◆ PROBLEM TO SOLVE
Go through the listing below and copy out every line that contains the word "Toggle".

◆ RECORD LIST
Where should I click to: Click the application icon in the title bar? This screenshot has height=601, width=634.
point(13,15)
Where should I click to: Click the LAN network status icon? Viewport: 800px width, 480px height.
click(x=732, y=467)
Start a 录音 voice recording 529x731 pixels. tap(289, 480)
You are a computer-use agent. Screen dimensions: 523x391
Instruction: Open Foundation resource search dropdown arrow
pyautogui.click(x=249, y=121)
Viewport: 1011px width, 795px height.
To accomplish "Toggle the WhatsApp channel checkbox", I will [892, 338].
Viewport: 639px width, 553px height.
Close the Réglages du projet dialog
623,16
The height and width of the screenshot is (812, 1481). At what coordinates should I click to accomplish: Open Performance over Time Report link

---

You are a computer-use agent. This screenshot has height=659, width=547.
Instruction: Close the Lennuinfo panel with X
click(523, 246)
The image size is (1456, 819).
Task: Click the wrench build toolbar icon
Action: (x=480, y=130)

* * *

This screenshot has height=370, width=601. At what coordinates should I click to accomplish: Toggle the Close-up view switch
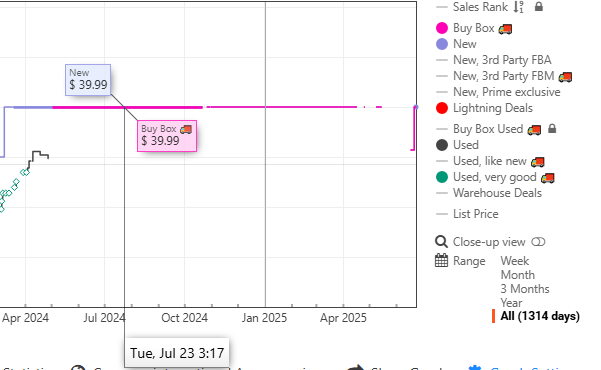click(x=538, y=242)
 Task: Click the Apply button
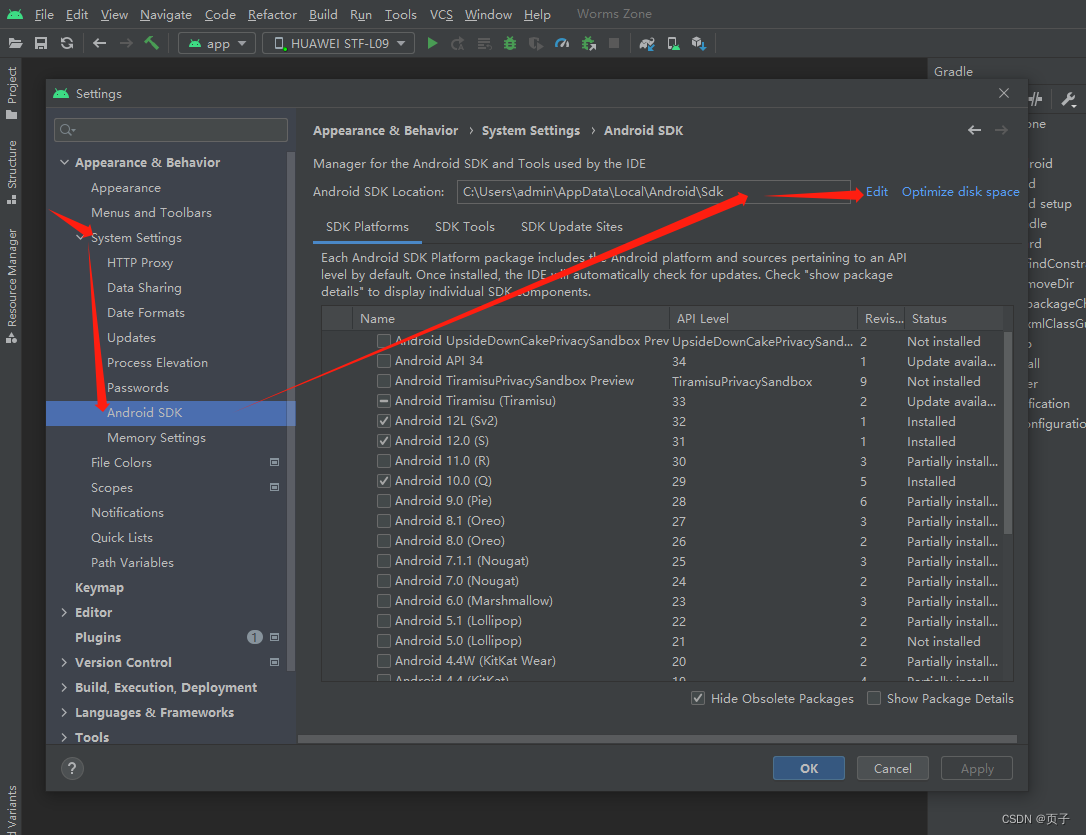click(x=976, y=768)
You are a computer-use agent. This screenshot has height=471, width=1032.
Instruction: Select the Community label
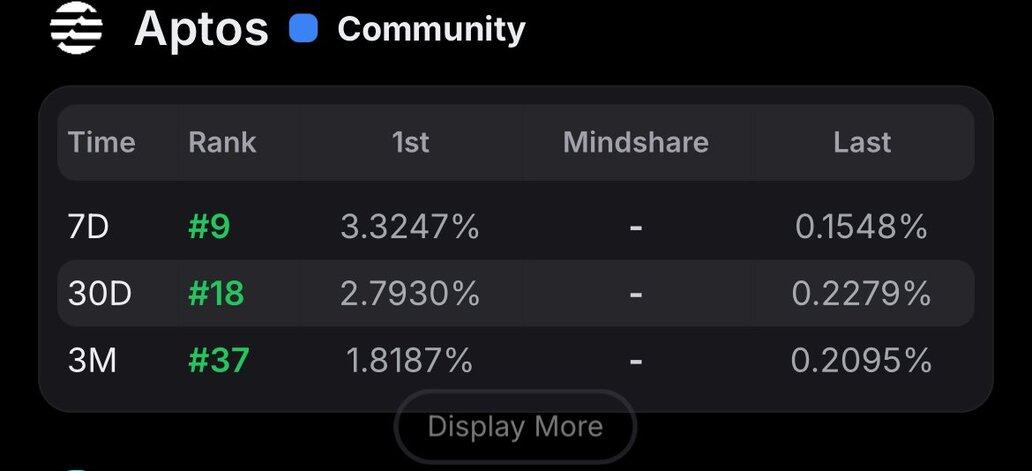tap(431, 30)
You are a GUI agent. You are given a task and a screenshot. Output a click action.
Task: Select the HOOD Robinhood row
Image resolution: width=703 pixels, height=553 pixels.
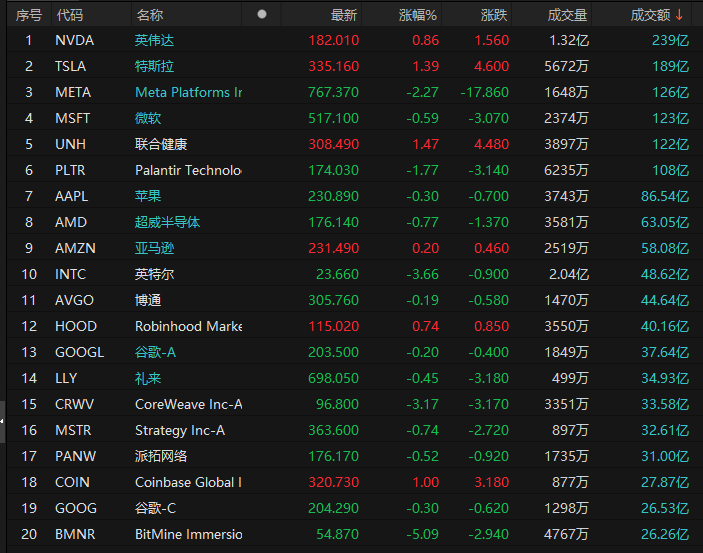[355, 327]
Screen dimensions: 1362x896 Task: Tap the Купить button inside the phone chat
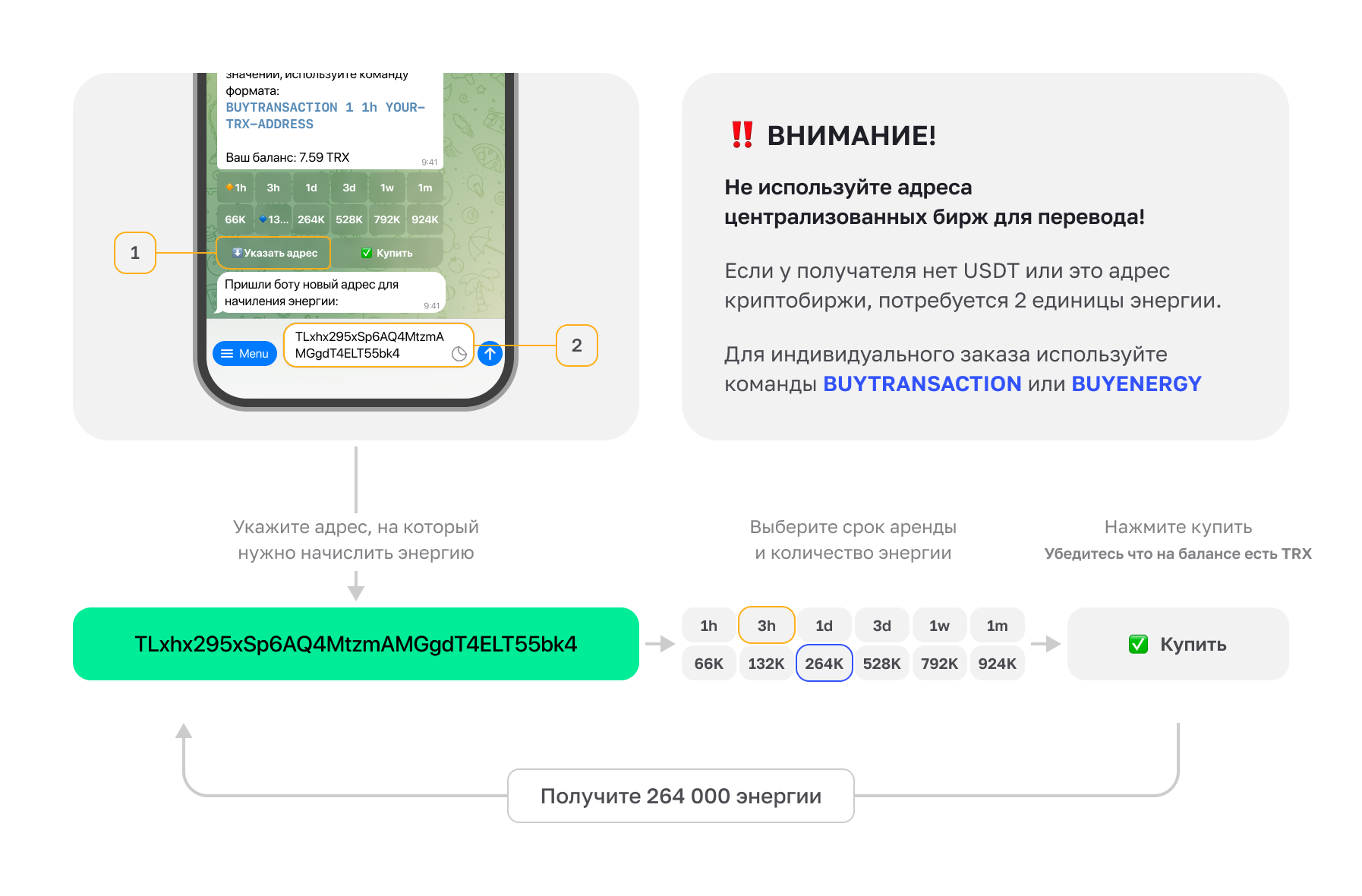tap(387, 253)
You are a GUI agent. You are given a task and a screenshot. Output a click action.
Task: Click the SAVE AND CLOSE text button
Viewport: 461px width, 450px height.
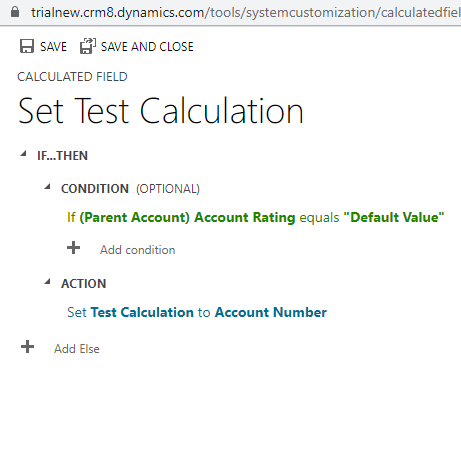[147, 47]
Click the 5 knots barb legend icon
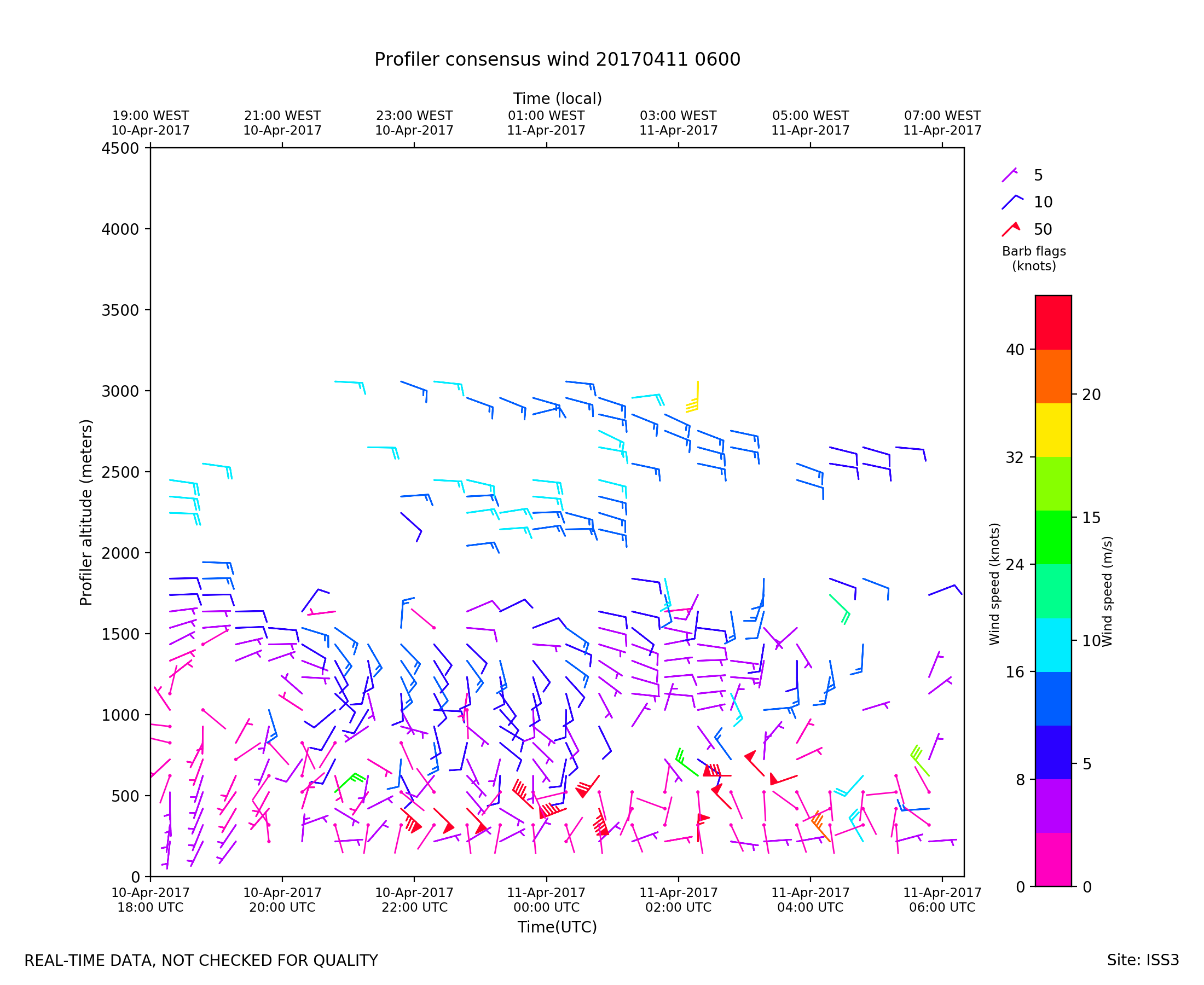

◆ THE REPLY
To accomplish "Toggle the WhatsApp channel checkbox", I will [892, 338].
This screenshot has height=370, width=601. At what coordinates should I click to accomplish: Toggle the Close-up view switch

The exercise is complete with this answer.